3.5 Array jobs in Taito

3.5.1 Defining an array job

In many cases the computational analysis job contains a number of similar independent subtasks. The user may have several datasets that will be analyzed in the same way or same simulation code is executed with a number of different parameters. These kind of tasks are often called as "embarrassingly parallel" jobs as the task can be in principle distributed to as many processors as there are subtasks to be run. In Taito this kind of tasks can be effectively run by using the array job function of the SLURM batch job system.

In SLURM, an array job is defined by using the option --array or -a . For example definition:

#SBATCH --array=1-100

will launch not just one batch job, but 100 batch jobs where the subjob specific environment variable $SLURM_ARRAY_TASK_ID gets values form 1 to 100. This variable can then be utilized in the actual job launching commands so that each subtask gets processed. All the subjobs are launched to the batch jobs system at once and they will be executed using as many processors as there are available.
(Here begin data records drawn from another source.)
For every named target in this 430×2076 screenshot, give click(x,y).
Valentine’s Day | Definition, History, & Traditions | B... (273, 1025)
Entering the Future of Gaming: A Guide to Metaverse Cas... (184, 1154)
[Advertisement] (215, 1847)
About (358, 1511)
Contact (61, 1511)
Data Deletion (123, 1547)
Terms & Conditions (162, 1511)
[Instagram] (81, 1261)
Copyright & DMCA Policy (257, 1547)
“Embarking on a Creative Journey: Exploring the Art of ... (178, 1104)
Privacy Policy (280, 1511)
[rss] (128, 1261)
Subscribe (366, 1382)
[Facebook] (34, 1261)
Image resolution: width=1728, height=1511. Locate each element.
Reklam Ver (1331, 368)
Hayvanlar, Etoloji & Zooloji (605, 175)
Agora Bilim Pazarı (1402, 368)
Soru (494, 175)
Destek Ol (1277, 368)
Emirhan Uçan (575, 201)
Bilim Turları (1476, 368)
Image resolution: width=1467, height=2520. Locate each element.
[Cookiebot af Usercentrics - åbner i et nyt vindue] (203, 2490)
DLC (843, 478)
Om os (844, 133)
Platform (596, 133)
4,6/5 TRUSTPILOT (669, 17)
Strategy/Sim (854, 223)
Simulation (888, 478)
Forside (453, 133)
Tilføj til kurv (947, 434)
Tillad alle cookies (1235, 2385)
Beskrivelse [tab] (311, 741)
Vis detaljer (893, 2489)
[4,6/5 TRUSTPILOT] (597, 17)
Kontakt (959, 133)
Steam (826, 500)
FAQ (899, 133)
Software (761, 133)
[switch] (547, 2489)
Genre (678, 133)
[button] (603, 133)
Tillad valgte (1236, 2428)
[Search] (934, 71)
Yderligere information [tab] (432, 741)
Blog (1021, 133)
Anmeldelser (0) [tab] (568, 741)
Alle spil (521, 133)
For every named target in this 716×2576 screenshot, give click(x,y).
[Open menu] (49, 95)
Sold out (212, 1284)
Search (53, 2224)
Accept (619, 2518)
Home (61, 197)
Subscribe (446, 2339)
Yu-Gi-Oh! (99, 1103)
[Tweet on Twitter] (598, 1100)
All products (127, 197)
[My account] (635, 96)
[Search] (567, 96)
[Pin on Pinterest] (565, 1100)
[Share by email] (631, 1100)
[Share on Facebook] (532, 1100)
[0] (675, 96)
Note that in Taito the range of the $SLURM_ARRAY_TASK_ID variable is limited between 0 and 1000. 

In addition to a defining a job range, you can also provide a list of job index values. For example definition:

#SBATCH --array=4,7,22

would launch three jobs with $SLURM_ARRAY_TASK_ID values 4, 7 and 22.

You can also add a step size to the job range definition. For example following array job definition:

#SBATCH --array=1-100:20

would run five jobs with $SLURM_ARRAY_TASK_ID values: 1, 21, 41, 61 and 81.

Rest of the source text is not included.